Он, не медля ни минуты, сразу же отправился к Селезню в отдел культуры, но тот по случаю простуды сидел дома. Ипат Антонович в полосатой пижаме и в красных подтяжках, несмотря на насморк, вследствие хорошего, сытного, с добытым в потребсоюзе мясом обеда, находился в бодром настроении. Но как только Иван Иванович сообщил ему цель своего прихода, то выражение кота, который наелся молока, мгновенно исчезло с его лица. Ипат Антонович подобрал губы, прищурился и, заложив правую руку под борт халата, должно быть из желания выглядеть внушительно, проговорил с раздражением:
— Черт их знает, понимаете ли, этот народ! Живьем за горло хватают. Дорогуша, откуда она у меня? Я с бабами как нравственный человек не вожусь. Чтоб там… для некоторых стимулов… Настойки у меня нету.

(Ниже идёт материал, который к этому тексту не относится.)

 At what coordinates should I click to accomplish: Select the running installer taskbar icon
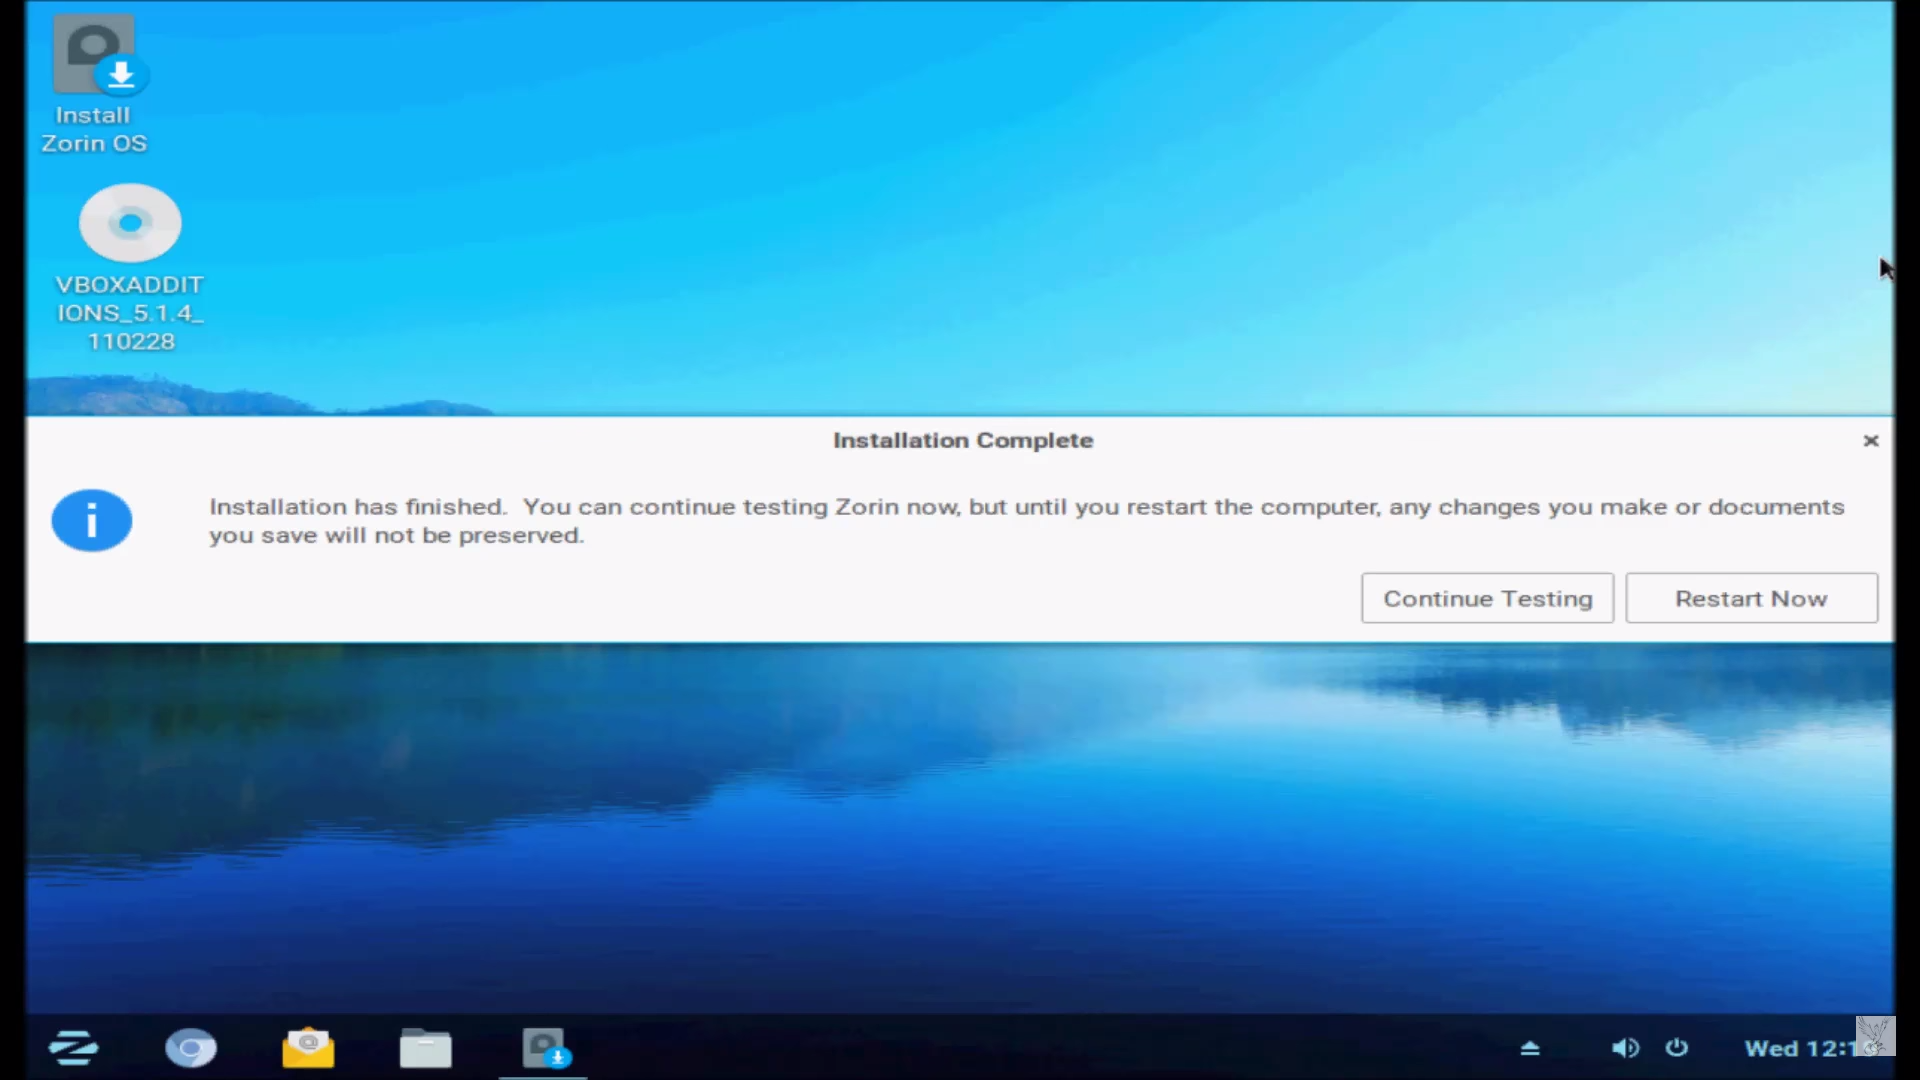click(544, 1048)
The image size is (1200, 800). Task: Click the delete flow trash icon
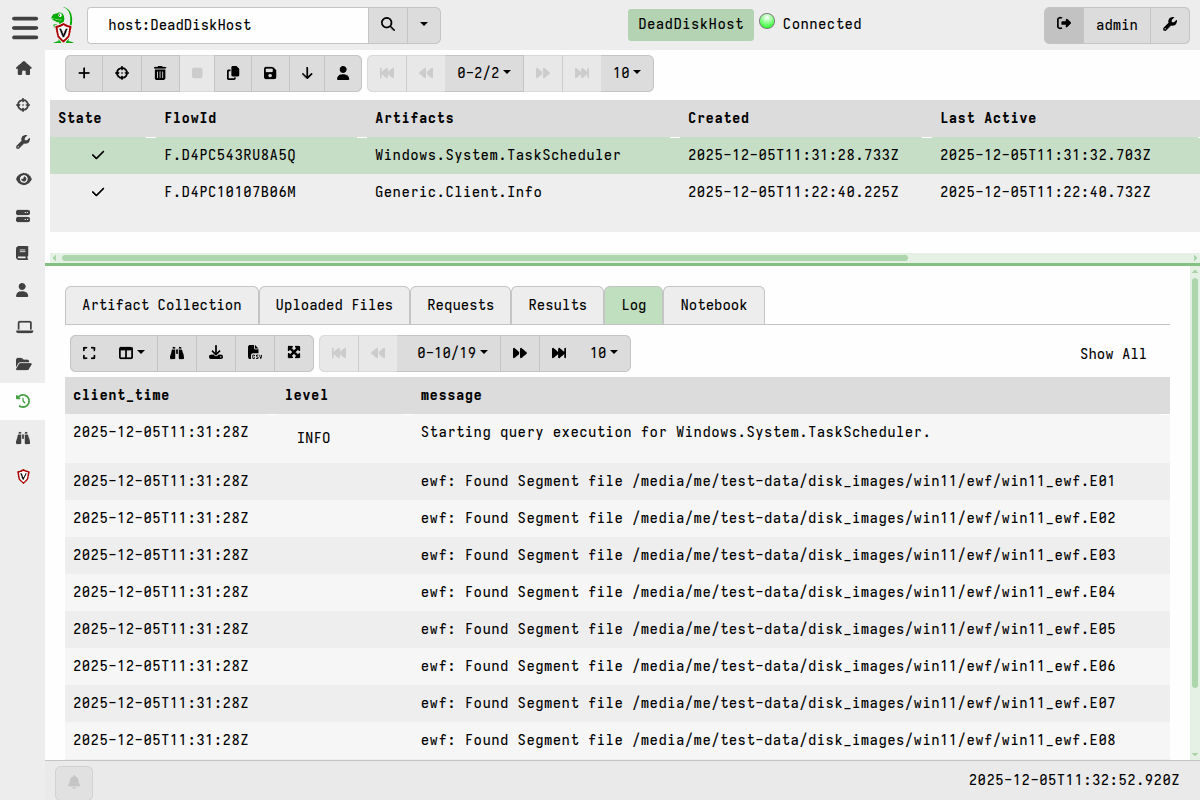click(160, 73)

— Есть, Ипат Антонович, — тихо выговорил Иван Иванович.
— То есть, к примеру, как это есть? — опешил Селезень, поглядывая искоса на Тишкова.

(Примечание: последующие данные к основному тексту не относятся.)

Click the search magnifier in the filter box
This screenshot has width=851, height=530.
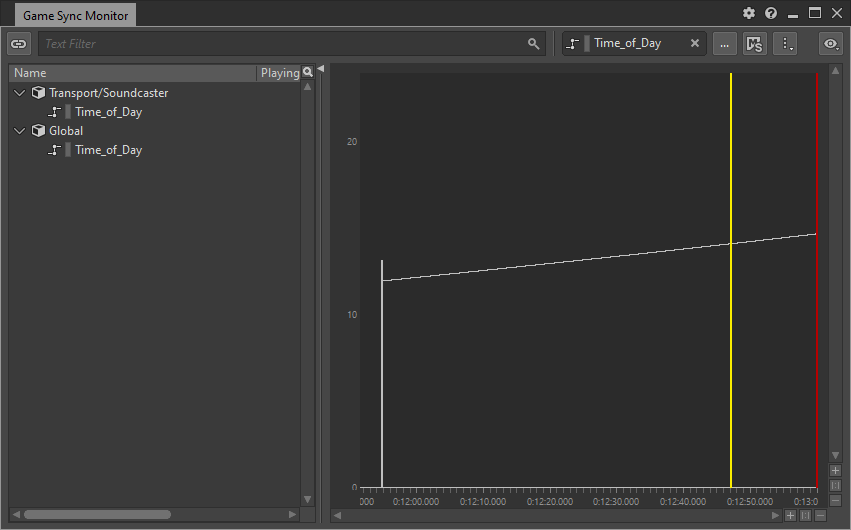tap(534, 44)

— Обыкновенно как. Вон в том шкапе стоит. Ты ведь, Ипат, когда-то золотые горы сулил моей Дарье Панкратовне. Теперь она перед смертью. Так помоги! — Голос Ивана Ивановича дрогнул, он отвернулся, не желая показывать своей слабости перед этим человеком.
Минуты три длилось молчание.
— Говорю, рад бы, со всем старанием, помочь. Да где ж взять настойку-то? Кто тебе такую чепуху набрехал, что она у меня есть? Хотел бы я, между прочим, знать?
Иван Иванович хотел сказать ему про то, что он, Селезень, любит баб, но не имеет для этакого дела силенок, и потому все говорят, что у него имеется настойка целебного корня; однако страх воротиться пустым заставил его воздержаться от такого высказывания.
— Ну нет так нет, — Иван Иванович направился к двери и, приоткрыв ее, глядя в высоко поднятые брови Селезня, проговорил так, что тот мотнул головой, будто его душили: — Тебя, Ипат, живьем совесть заест!
«Тоже — нравственник. Голодраный мужик! Мною дурища тогда побрезговала. Но я ж, однако… культурный деятель». Ипат Антонович крикнул ему в окно подождать и, отыскав крошечный, с наперсток, пузыречек, вынул из шкафа другой, во много раз больший, нацедил из него и с этим вышел торжественно на крыльцо.
— Возьми… А чтоб ты знал, за-ради, так сказать, сведения, в некотором роде… подпустили тогда утку относительно моего ухаживания за Дарьей.. Я это, Тишков, заявляю конфиденциально, чтоб пресечь разговоры. — Селезень со значительным видом протянул ему пузыречек. — Между прочим, слухи о том, что я был, так сказать, в Ерофееве коновалом, распущены моими врагами. Ты меня не любишь, а я, видишь, добрый и отношусь широко.
— Добыл, добыл! Родная моя! — завопил Иван Иванович еще под окнами своего дома, кинувшись в сенцы. — Живая? — спросил он с дрожью в голосе Степина.
Тот сидел мрачный, махнув рукой:
— Дело худо, Иван, — как бы не кончилась.
Помогла ли клюква, или же настойка женьшеня, или горячая, не менее горячая, чем в молодости, любовь и внутренняя молитва Ивана Ивановича, или же все переборола жажда жизни, дух Дарьи Панкратовны, или же вследствие всего этого вместе, но только на пятый день после того она круто пошла на поправку и вскоре встала с постели.